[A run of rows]
[start]
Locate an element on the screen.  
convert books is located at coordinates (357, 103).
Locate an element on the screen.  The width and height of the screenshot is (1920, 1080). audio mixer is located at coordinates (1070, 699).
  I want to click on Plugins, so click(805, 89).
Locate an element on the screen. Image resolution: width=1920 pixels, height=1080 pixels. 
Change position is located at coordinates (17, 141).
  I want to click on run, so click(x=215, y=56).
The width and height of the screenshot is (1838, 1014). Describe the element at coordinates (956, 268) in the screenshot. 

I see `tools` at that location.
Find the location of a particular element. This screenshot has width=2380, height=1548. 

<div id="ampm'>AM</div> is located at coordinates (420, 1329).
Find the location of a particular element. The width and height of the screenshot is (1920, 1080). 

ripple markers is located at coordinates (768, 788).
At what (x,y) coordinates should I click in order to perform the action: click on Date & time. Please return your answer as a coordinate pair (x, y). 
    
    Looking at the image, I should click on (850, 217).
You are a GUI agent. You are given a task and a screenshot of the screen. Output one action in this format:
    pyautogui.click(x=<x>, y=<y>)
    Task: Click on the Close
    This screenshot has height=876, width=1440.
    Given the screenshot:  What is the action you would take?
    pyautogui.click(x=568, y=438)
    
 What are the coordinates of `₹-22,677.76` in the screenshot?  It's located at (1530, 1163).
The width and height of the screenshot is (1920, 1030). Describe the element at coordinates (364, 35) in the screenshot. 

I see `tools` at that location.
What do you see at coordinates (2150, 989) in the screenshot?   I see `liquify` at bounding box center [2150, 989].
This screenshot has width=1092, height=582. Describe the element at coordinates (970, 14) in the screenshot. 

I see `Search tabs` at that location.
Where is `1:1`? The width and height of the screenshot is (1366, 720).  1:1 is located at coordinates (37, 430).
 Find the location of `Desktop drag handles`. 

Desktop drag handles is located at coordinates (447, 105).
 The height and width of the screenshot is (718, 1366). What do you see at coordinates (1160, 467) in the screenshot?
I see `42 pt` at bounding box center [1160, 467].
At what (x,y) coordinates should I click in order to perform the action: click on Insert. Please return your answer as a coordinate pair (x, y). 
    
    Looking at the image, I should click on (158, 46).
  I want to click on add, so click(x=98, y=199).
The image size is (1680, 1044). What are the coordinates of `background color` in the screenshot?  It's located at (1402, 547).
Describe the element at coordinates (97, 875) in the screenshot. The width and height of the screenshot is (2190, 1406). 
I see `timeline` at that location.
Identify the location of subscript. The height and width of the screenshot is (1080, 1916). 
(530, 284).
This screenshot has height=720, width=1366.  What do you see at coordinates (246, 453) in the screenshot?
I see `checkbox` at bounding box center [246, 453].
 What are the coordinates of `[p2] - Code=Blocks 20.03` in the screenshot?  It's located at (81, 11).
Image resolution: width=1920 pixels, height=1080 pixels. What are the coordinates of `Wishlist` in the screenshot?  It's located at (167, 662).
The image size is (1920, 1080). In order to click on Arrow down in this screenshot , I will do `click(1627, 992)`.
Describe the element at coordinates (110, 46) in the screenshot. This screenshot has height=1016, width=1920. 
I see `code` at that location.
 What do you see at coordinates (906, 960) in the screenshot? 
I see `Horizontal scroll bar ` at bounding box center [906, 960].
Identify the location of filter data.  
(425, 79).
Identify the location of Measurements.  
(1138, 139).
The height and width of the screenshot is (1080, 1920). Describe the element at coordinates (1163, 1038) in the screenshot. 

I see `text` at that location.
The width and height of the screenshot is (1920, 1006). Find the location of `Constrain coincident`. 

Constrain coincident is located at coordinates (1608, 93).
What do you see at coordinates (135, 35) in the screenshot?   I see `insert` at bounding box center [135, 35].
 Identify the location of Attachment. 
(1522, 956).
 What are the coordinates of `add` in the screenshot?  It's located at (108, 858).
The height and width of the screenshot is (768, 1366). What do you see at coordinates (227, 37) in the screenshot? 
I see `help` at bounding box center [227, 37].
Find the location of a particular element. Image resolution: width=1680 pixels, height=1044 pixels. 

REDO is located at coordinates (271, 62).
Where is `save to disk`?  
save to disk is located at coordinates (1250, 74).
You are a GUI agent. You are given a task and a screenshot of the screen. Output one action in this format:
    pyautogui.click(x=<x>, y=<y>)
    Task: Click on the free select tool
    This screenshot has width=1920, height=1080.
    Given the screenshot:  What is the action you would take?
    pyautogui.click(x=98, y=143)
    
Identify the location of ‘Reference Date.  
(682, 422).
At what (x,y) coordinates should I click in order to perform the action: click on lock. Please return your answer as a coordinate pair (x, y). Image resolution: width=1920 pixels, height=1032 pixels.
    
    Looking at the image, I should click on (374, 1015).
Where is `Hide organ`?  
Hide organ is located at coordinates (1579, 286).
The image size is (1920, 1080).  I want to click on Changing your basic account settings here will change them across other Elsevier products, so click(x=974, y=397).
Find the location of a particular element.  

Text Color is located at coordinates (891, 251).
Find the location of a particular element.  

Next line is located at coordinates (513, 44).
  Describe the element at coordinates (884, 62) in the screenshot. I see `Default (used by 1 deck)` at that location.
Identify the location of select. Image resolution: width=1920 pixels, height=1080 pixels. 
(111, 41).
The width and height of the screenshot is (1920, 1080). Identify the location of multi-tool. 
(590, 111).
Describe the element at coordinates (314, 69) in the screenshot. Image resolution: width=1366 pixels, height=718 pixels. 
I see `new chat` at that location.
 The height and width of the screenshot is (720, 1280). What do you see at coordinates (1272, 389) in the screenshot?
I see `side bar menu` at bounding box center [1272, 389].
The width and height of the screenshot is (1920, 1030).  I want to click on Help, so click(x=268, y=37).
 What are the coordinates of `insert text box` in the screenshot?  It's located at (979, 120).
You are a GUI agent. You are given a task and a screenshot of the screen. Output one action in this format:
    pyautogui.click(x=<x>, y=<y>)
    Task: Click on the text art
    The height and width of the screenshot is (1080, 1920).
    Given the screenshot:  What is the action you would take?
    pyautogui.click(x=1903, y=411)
[end]
REQUIRED WORK
Put the lines above into a numbered list, one line per number, and drop the blank lines. Go through every row.

RESULT
1. Locate an element on the screen.  
2. convert books is located at coordinates (357, 103).
3. Locate an element on the screen.  The width and height of the screenshot is (1920, 1080). audio mixer is located at coordinates (1070, 699).
4.   I want to click on Plugins, so click(805, 89).
5. Locate an element on the screen. Image resolution: width=1920 pixels, height=1080 pixels. 
6. Change position is located at coordinates (17, 141).
7.   I want to click on run, so click(x=215, y=56).
8. The width and height of the screenshot is (1838, 1014). Describe the element at coordinates (956, 268) in the screenshot. 
9. I see `tools` at that location.
10. Find the location of a particular element. This screenshot has width=2380, height=1548. 
11. <div id="ampm'>AM</div> is located at coordinates (420, 1329).
12. Find the location of a particular element. The width and height of the screenshot is (1920, 1080). 
13. ripple markers is located at coordinates (768, 788).
14. At what (x,y) coordinates should I click in order to perform the action: click on Date & time. Please return your answer as a coordinate pair (x, y). 
15.     Looking at the image, I should click on (850, 217).
16. You are a GUI agent. You are given a task and a screenshot of the screen. Output one action in this format:
17.     pyautogui.click(x=<x>, y=<y>)
18.     Task: Click on the Close
19.     This screenshot has height=876, width=1440.
20.     Given the screenshot:  What is the action you would take?
21.     pyautogui.click(x=568, y=438)
22.  What are the coordinates of `₹-22,677.76` in the screenshot?  It's located at (1530, 1163).
23. The width and height of the screenshot is (1920, 1030). Describe the element at coordinates (364, 35) in the screenshot. 
24. I see `tools` at that location.
25. What do you see at coordinates (2150, 989) in the screenshot?   I see `liquify` at bounding box center [2150, 989].
26. This screenshot has width=1092, height=582. Describe the element at coordinates (970, 14) in the screenshot. 
27. I see `Search tabs` at that location.
28. Where is `1:1`? The width and height of the screenshot is (1366, 720).  1:1 is located at coordinates (37, 430).
29.  Find the location of `Desktop drag handles`. 
30. Desktop drag handles is located at coordinates (447, 105).
31.  The height and width of the screenshot is (718, 1366). What do you see at coordinates (1160, 467) in the screenshot?
32. I see `42 pt` at bounding box center [1160, 467].
33. At what (x,y) coordinates should I click in order to perform the action: click on Insert. Please return your answer as a coordinate pair (x, y). 
34.     Looking at the image, I should click on (158, 46).
35.   I want to click on add, so click(x=98, y=199).
36. The image size is (1680, 1044). What are the coordinates of `background color` in the screenshot?  It's located at (1402, 547).
37. Describe the element at coordinates (97, 875) in the screenshot. The width and height of the screenshot is (2190, 1406). 
38. I see `timeline` at that location.
39. Identify the location of subscript. The height and width of the screenshot is (1080, 1916). 
40. (530, 284).
41. This screenshot has height=720, width=1366.  What do you see at coordinates (246, 453) in the screenshot?
42. I see `checkbox` at bounding box center [246, 453].
43.  What are the coordinates of `[p2] - Code=Blocks 20.03` in the screenshot?  It's located at (81, 11).
44. Image resolution: width=1920 pixels, height=1080 pixels. What are the coordinates of `Wishlist` in the screenshot?  It's located at (167, 662).
45. The image size is (1920, 1080). In order to click on Arrow down in this screenshot , I will do `click(1627, 992)`.
46. Describe the element at coordinates (110, 46) in the screenshot. This screenshot has height=1016, width=1920. 
47. I see `code` at that location.
48.  What do you see at coordinates (906, 960) in the screenshot? 
49. I see `Horizontal scroll bar ` at bounding box center [906, 960].
50. Identify the location of filter data.  
51. (425, 79).
52. Identify the location of Measurements.  
53. (1138, 139).
54. The height and width of the screenshot is (1080, 1920). Describe the element at coordinates (1163, 1038) in the screenshot. 
55. I see `text` at that location.
56. The width and height of the screenshot is (1920, 1006). Find the location of `Constrain coincident`. 
57. Constrain coincident is located at coordinates (1608, 93).
58. What do you see at coordinates (135, 35) in the screenshot?   I see `insert` at bounding box center [135, 35].
59.  Identify the location of Attachment. 
60. (1522, 956).
61.  What are the coordinates of `add` in the screenshot?  It's located at (108, 858).
62. The height and width of the screenshot is (768, 1366). What do you see at coordinates (227, 37) in the screenshot? 
63. I see `help` at bounding box center [227, 37].
64. Find the location of a particular element. Image resolution: width=1680 pixels, height=1044 pixels. 
65. REDO is located at coordinates (271, 62).
66. Where is `save to disk`?  
67. save to disk is located at coordinates (1250, 74).
68. You are a GUI agent. You are given a task and a screenshot of the screen. Output one action in this format:
69.     pyautogui.click(x=<x>, y=<y>)
70.     Task: Click on the free select tool
71.     This screenshot has width=1920, height=1080.
72.     Given the screenshot:  What is the action you would take?
73.     pyautogui.click(x=98, y=143)
74. Identify the location of ‘Reference Date.  
75. (682, 422).
76. At what (x,y) coordinates should I click in order to perform the action: click on lock. Please return your answer as a coordinate pair (x, y). Image resolution: width=1920 pixels, height=1032 pixels.
77.     Looking at the image, I should click on (374, 1015).
78. Where is `Hide organ`?  
79. Hide organ is located at coordinates (1579, 286).
80. The image size is (1920, 1080).  I want to click on Changing your basic account settings here will change them across other Elsevier products, so click(x=974, y=397).
81. Find the location of a particular element.  
82. Text Color is located at coordinates (891, 251).
83. Find the location of a particular element.  
84. Next line is located at coordinates (513, 44).
85.   Describe the element at coordinates (884, 62) in the screenshot. I see `Default (used by 1 deck)` at that location.
86. Identify the location of select. Image resolution: width=1920 pixels, height=1080 pixels. 
87. (111, 41).
88. The width and height of the screenshot is (1920, 1080). Identify the location of multi-tool. 
89. (590, 111).
90. Describe the element at coordinates (314, 69) in the screenshot. Image resolution: width=1366 pixels, height=718 pixels. 
91. I see `new chat` at that location.
92.  The height and width of the screenshot is (720, 1280). What do you see at coordinates (1272, 389) in the screenshot?
93. I see `side bar menu` at bounding box center [1272, 389].
94. The width and height of the screenshot is (1920, 1030).  I want to click on Help, so click(x=268, y=37).
95.  What are the coordinates of `insert text box` in the screenshot?  It's located at (979, 120).
96. You are a GUI agent. You are given a task and a screenshot of the screen. Output one action in this format:
97.     pyautogui.click(x=<x>, y=<y>)
98.     Task: Click on the text art
99.     The height and width of the screenshot is (1080, 1920).
100.     Given the screenshot:  What is the action you would take?
101.     pyautogui.click(x=1903, y=411)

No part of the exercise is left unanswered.